## Task prompt
Search for the word "constanta" in the entries. Each line that holds it should be copied.

··· Source records ···

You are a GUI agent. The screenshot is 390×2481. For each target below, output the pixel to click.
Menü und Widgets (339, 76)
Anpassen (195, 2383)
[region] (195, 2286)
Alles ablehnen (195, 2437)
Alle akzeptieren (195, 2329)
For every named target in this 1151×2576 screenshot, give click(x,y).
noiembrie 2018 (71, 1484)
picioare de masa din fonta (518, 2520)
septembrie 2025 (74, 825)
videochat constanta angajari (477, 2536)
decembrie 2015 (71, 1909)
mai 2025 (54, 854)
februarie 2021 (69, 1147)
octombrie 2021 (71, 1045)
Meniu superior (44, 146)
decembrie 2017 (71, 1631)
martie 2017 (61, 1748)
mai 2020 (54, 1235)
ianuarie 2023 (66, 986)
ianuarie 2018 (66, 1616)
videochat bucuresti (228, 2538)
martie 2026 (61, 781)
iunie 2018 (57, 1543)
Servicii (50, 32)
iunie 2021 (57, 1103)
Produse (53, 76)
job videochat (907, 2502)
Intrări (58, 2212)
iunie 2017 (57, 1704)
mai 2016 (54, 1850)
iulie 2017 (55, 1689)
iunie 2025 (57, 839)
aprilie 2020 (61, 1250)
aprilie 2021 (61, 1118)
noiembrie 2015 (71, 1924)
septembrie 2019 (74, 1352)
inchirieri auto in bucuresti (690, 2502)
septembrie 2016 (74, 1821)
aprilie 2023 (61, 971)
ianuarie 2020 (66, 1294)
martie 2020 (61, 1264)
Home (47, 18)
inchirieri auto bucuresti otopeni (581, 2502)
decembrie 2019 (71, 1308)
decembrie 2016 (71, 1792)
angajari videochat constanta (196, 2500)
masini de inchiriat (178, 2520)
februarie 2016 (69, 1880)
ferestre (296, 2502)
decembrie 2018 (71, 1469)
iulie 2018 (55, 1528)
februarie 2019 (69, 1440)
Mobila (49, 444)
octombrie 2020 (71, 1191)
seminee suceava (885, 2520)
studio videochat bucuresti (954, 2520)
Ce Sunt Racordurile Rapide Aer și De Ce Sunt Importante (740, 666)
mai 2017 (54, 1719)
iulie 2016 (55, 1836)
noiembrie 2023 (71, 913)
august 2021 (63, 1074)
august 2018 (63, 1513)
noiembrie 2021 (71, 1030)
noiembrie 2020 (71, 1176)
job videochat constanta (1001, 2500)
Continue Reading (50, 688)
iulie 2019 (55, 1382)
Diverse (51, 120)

···

## Exercise solution
videochat constanta angajari (477, 2536)
angajari videochat constanta (196, 2500)
job videochat constanta (1001, 2500)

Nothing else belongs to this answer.